Can someone please explain in the case of both linear and logistic regression model?

If outliers are present in our data, how does it affect our regression model?

Can someone please explain in the case of both linear and logistic regression model?

Outliers can have a dramatic impact on linear regression. It can change the model equation completely i.e. bad prediction or estimation. Look at the below scatter plot and linear equation with or without outlier.

Look at the both snapshots, equation parameters changing a lot.

For more detail on Outlier and ways to deal with it, you can read this article.

Regards,

Imran

1 Like

The outlier will increase most of the components of central tendencies and dispersion including mean, standard deviation, and variance. When, say, mean and standard deviation [SD] increases, the T-stat value increases and this in turn could make make the p-value larger than .5. This means, a predictor which is actually a significant predictor might turn out to be an insignificant predictor because of noise in the data leading to higher SD, implying incorrect modeling and consequently inappropriate prediction.

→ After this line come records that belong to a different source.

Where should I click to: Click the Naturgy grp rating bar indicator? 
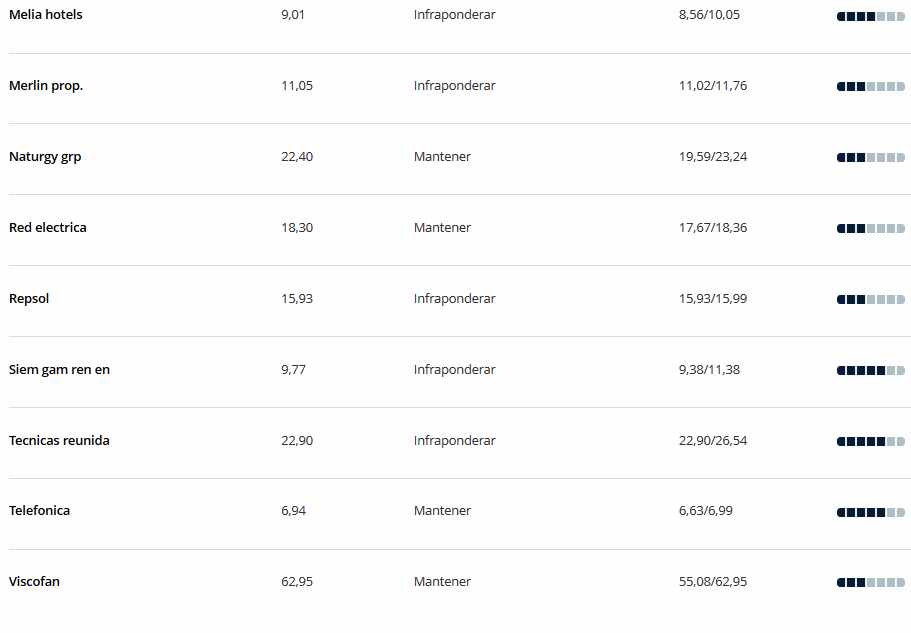[870, 157]
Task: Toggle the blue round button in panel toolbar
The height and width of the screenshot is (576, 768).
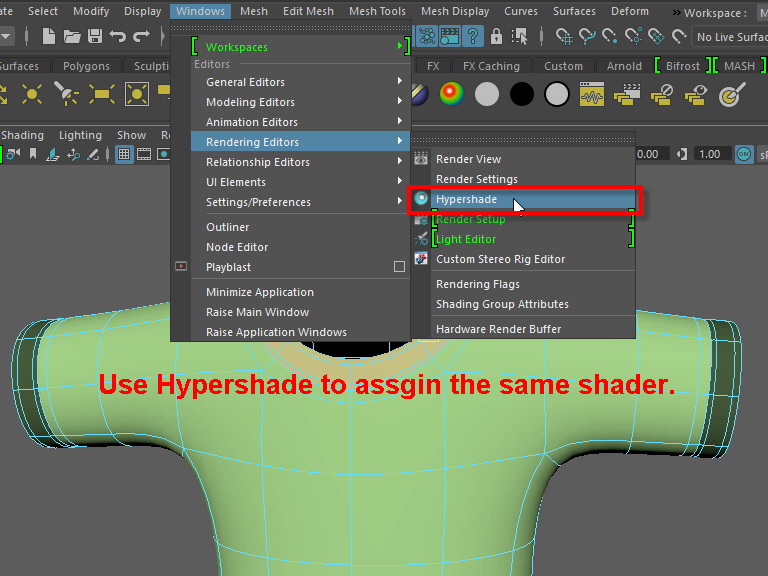Action: pos(743,154)
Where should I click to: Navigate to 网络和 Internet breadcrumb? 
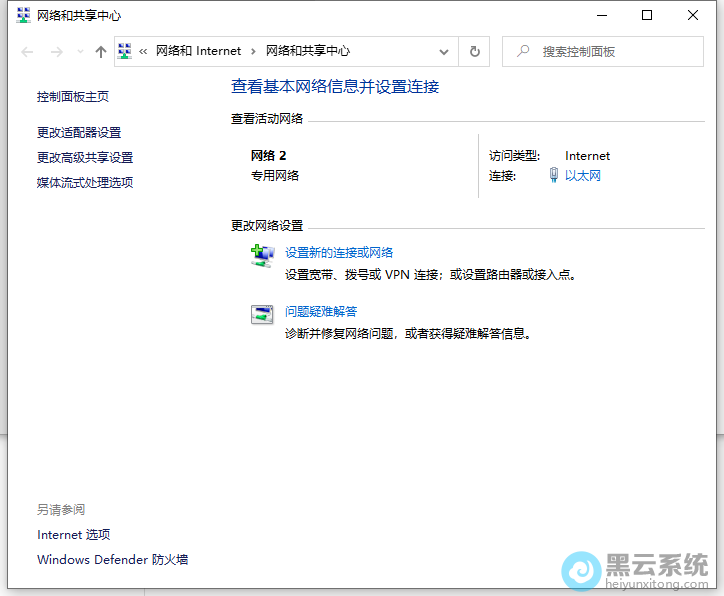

Another aspect is that high SD would increase Standard error [SE] of mean and consequently Margin of error [ME] and confidence level. Note: SE = SD / sqrt [n] and ME = Critical Value * SE. And Interval = Stat + ME. This means that with wider confidence interval, the estimate looses out on precision making the prediction decision unstable. This is precisely because the SE of estimate is SD of prediction error [ Optimization requires minimization of prediction error] leading to higher errors and the regression line does not fit well.

So in one line, Outlier impact prediction and prediction results including model estimates.